# Dev notebook

I use this notebook to develop my implementation of a simple and minimal neural network framework.

Inspiration for this network is drawn from the book [Neural Networks from Scratch (NNFS)](https://nnfs.io/) & [Pytorch's implementation](https://pytorch.org/)

Notes:
- The work on experimenting with backpropagation has been moved to another notebook to keep this one minimal
- I have chosen to use a similar naming convention to that used by pytorch (why reinvent the wheel), this has the benefit of ensuring that when we compare implementations the architecture of the networks is the same. 

In [1]:
# Import for dev and testing
import nnfs 
import numpy as np

import matplotlib.pyplot as plt

from abc import ABC, abstractmethod
from nnfs.datasets import spiral_data

nnfs.init()

## Defining Base Module

This is a module that contains all the base attributes and function needed by every class in the framework

In [2]:
class Module(ABC):
    """Base class for all classes in frame work to ensure the same attributes and common function names."""

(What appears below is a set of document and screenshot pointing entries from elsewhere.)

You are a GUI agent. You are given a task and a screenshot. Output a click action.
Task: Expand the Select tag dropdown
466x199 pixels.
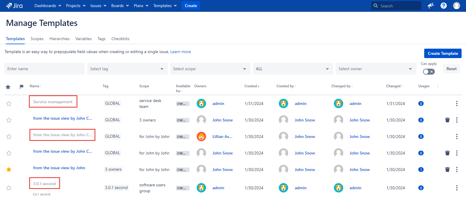[x=127, y=69]
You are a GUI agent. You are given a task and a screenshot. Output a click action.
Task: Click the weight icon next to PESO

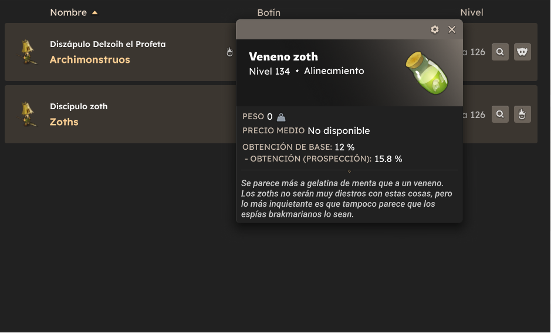coord(281,117)
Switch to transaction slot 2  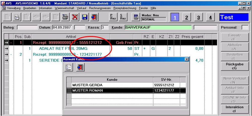click(186, 17)
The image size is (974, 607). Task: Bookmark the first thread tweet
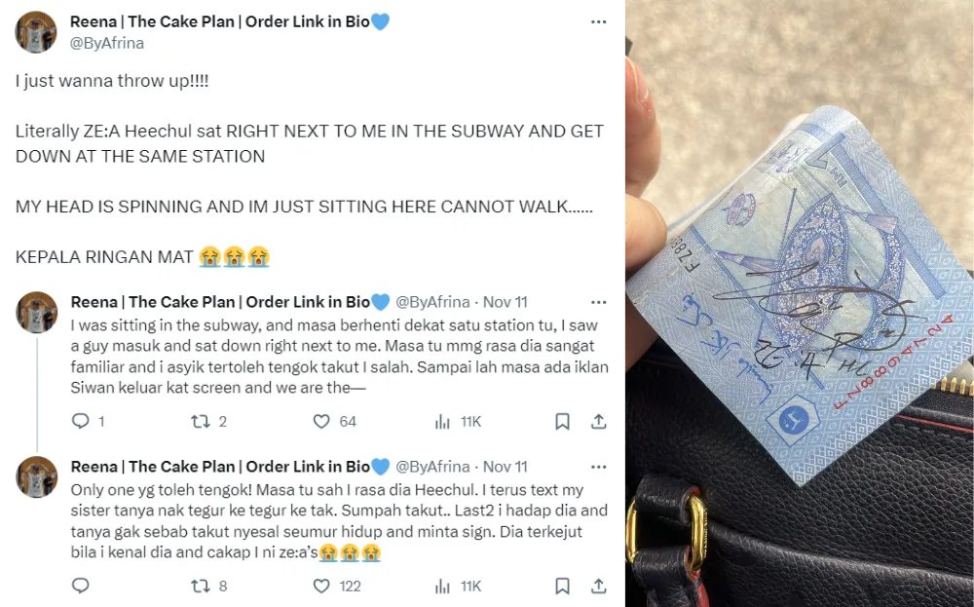pos(562,422)
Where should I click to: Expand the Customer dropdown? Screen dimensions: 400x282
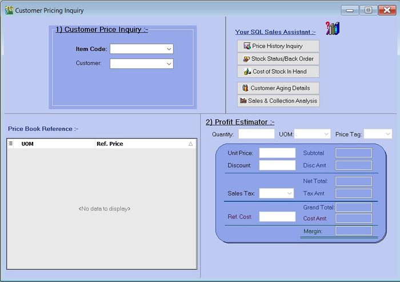(x=169, y=63)
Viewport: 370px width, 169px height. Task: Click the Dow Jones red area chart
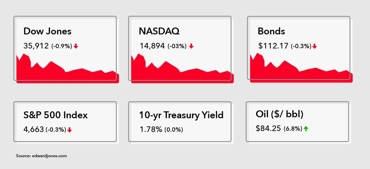click(x=67, y=68)
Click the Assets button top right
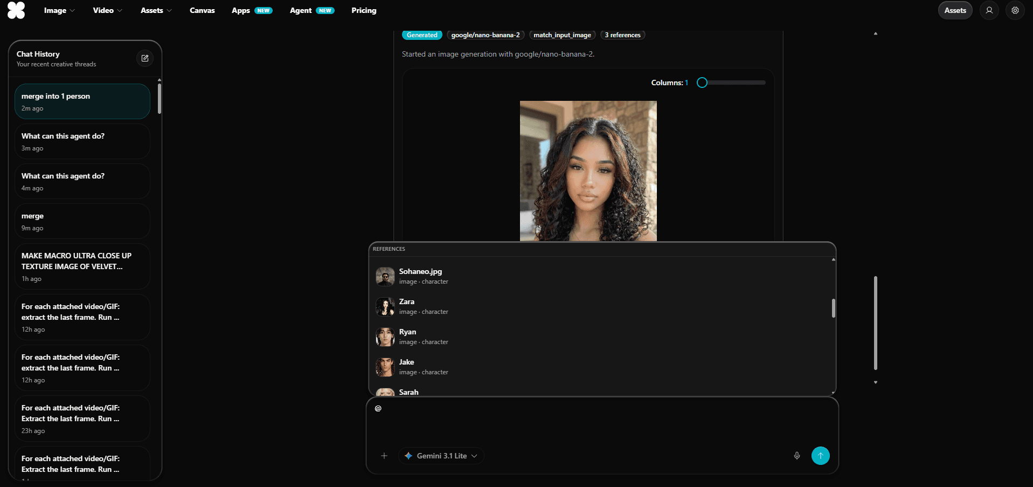Screen dimensions: 1033x487 (x=955, y=10)
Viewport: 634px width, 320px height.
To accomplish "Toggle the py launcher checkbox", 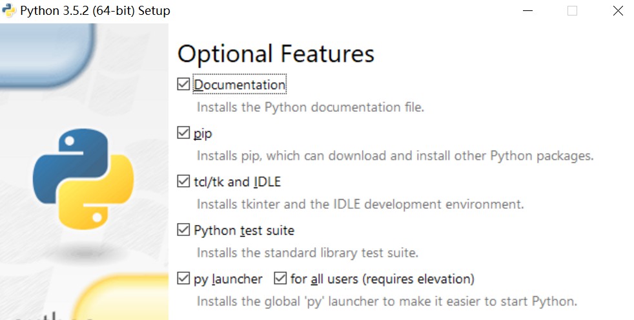I will tap(183, 279).
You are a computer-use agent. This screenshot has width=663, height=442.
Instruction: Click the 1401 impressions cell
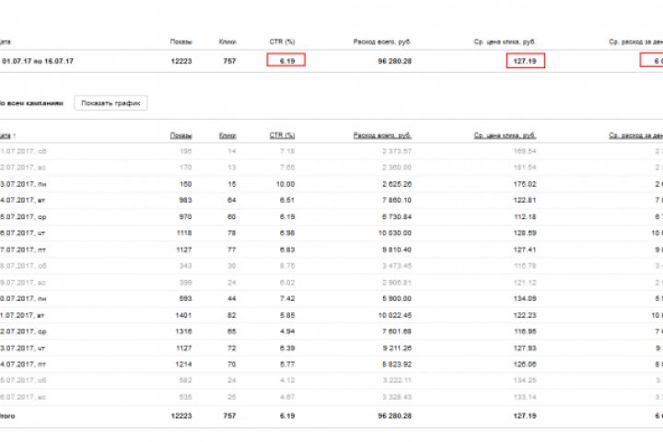pos(183,315)
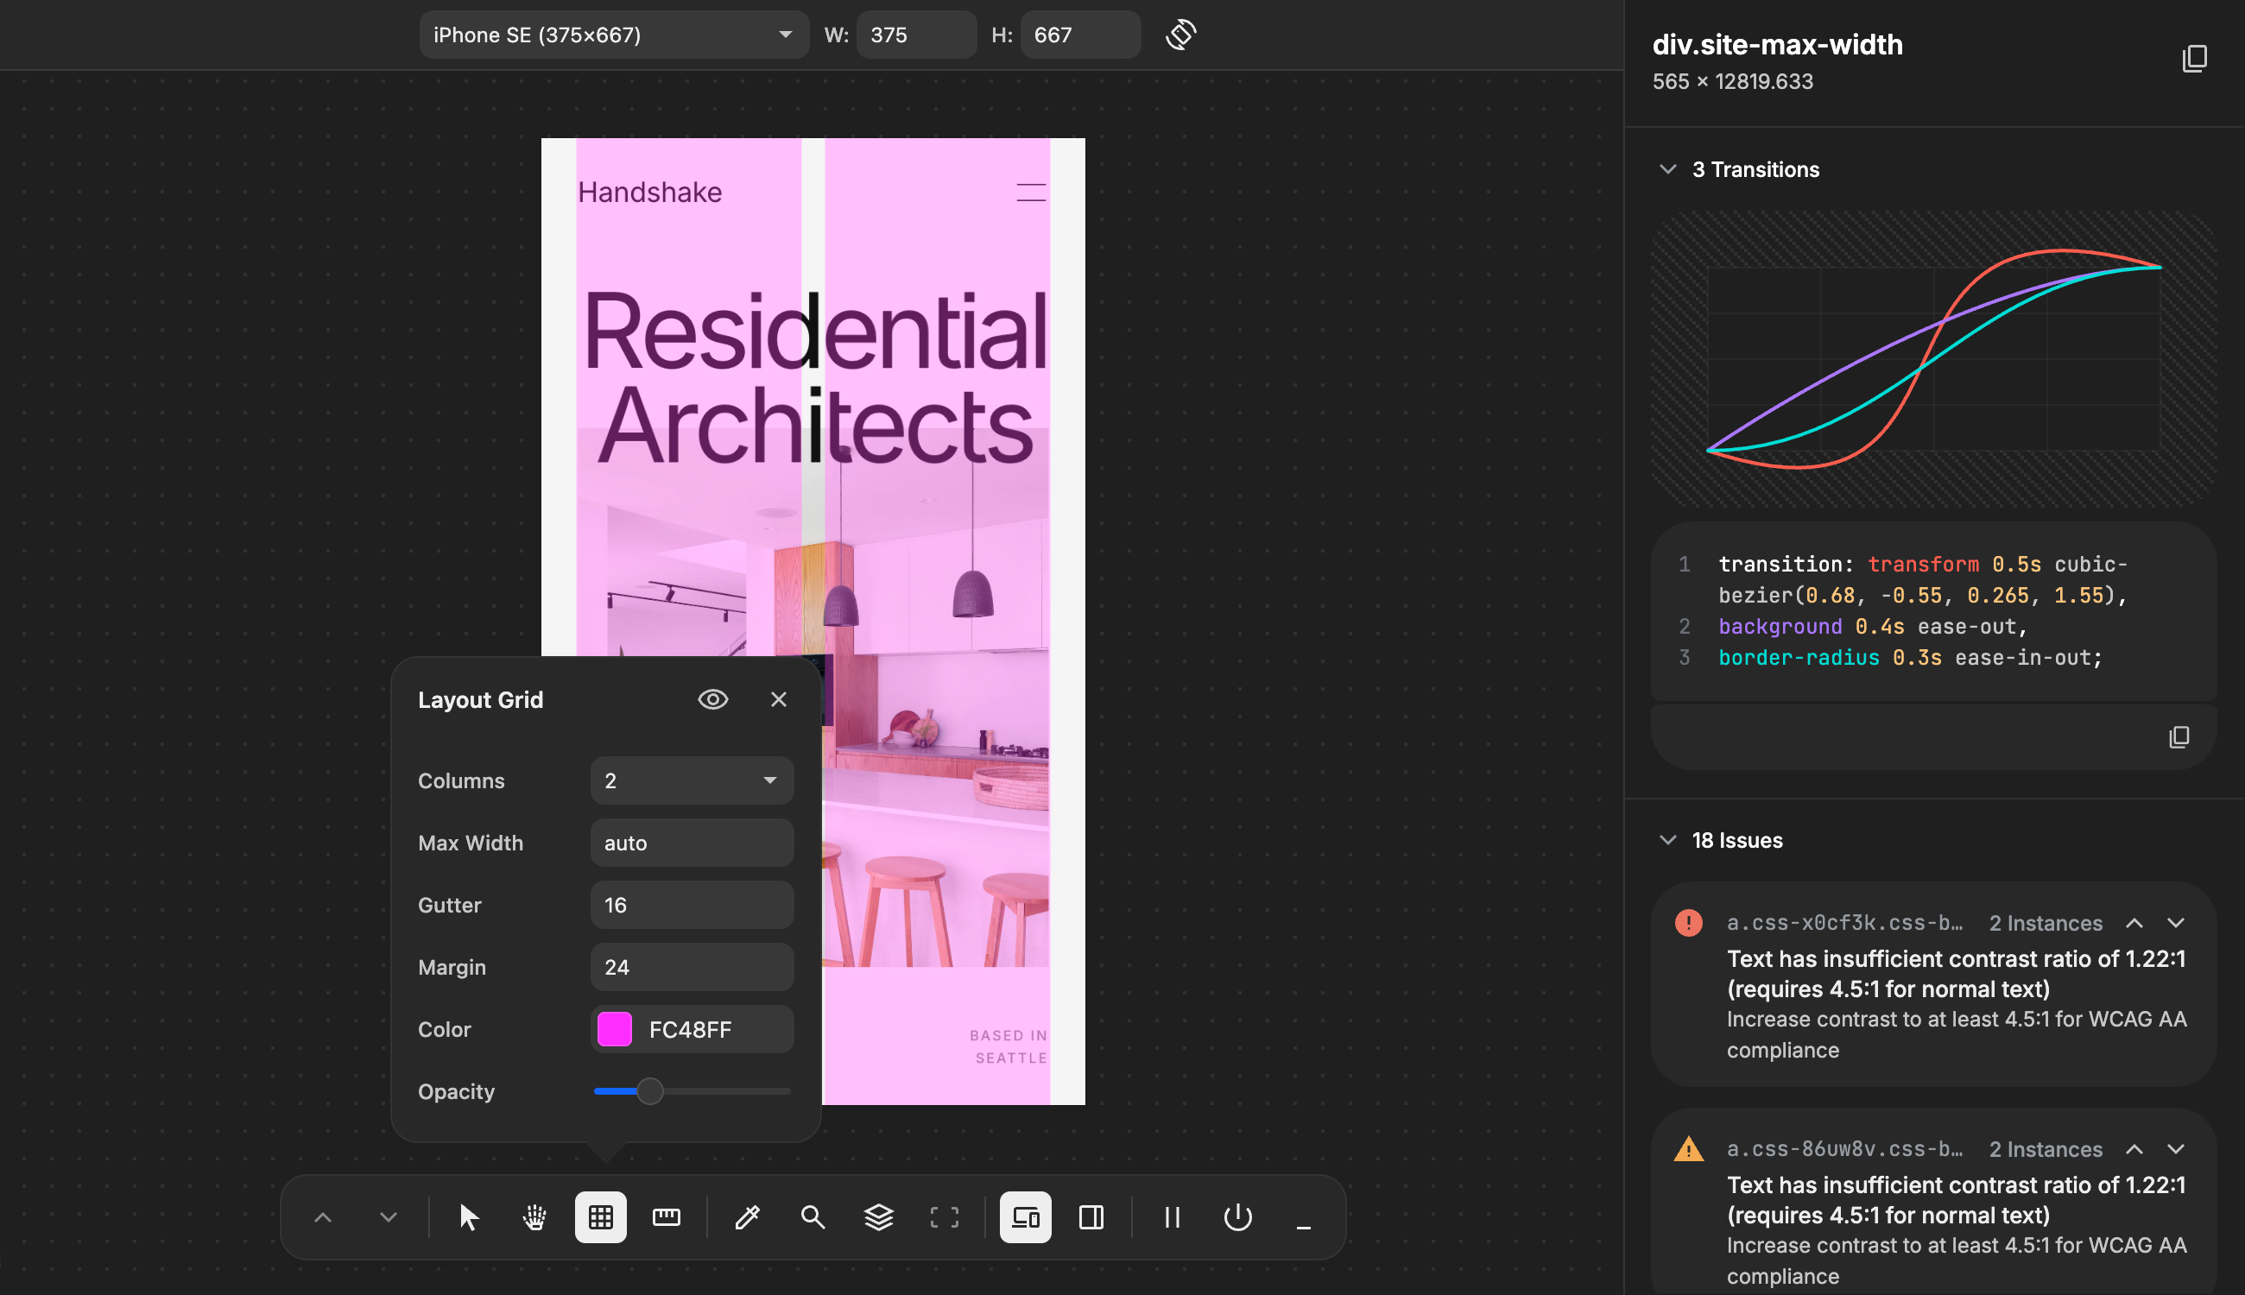The width and height of the screenshot is (2245, 1295).
Task: Select the hand grab tool
Action: click(x=535, y=1217)
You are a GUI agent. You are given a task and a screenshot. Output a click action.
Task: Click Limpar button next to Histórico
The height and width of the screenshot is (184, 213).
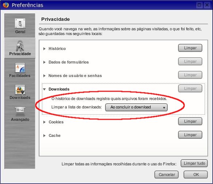click(190, 48)
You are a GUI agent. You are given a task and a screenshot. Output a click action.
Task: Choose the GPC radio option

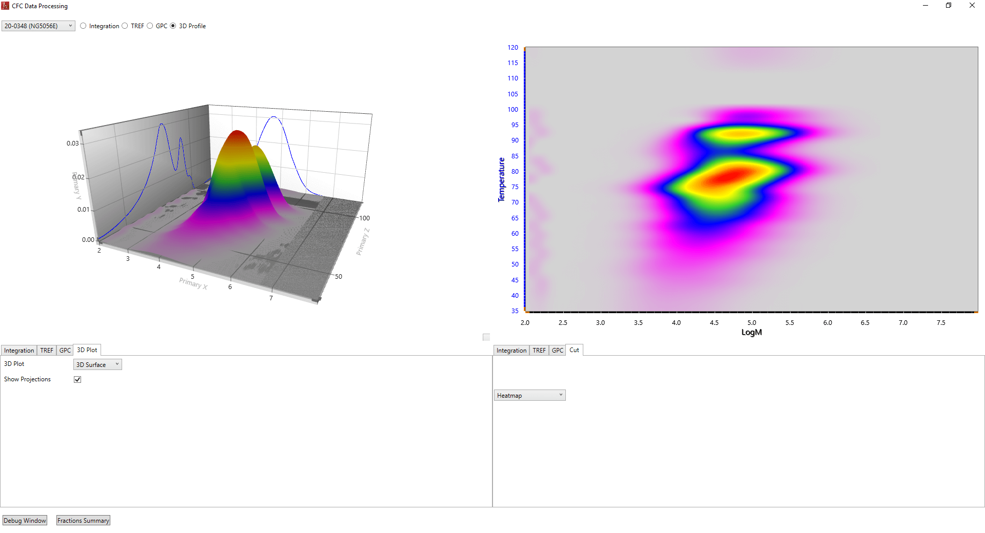point(150,26)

    def __init__(self) -> None:
        # Attributes to hold input and outputs
        self.input = None
        self.output = None
    
    @abstractmethod
    def forward(self):
        pass

    @abstractmethod
    def backward(self):
        pass

##  Defining layers 

In this section We define and test the layers

Notes:
- since we intend to use ReLU as one of our activation functions we will use the He weight initialization method as described in https://arxiv.org/abs/1502.01852

### Linear Layer

In [3]:
class LinearLayer(Module):
    """Linear transformation layer of the type o = ixW + b,
    
    where I is the incoming vector, W is the layers weight matrix, b is bias vector and o is the dot product of the 
    i and W plus the bias
    
    Args:
        in_features (int): the size of the input features 
        out_features (int): the size of the output features
        
    Attributes:
        weights (np_array) numpy array of in_features x n_neurons
        biases  (np_array) numpy array of 1 x n_neurons
        inputs  (np_array) numpy array of latest batch of inputs
        inputs  (np_array) numpy array of latest batch of outputs
        d_w     (np_array) The current gradients with respect to the weights 
        d_x     (np_array) The current gradients with respect to the inputs
        d_b     (np_array) The current gradients with respect to the biases
    """

    def __init__(self, in_features, out_features) -> None:
        super().__init__()
        # initializing weights and biases 
        #self.weights = np.random.normal(0.0, np.sqrt(2/in_features), (in_features, out_features))
        # Using a simpler initialization  for testing 
        self.weights = 0.01 * np.random.randn(in_features, out_features)
        self.bias = np.zeros((1, out_features))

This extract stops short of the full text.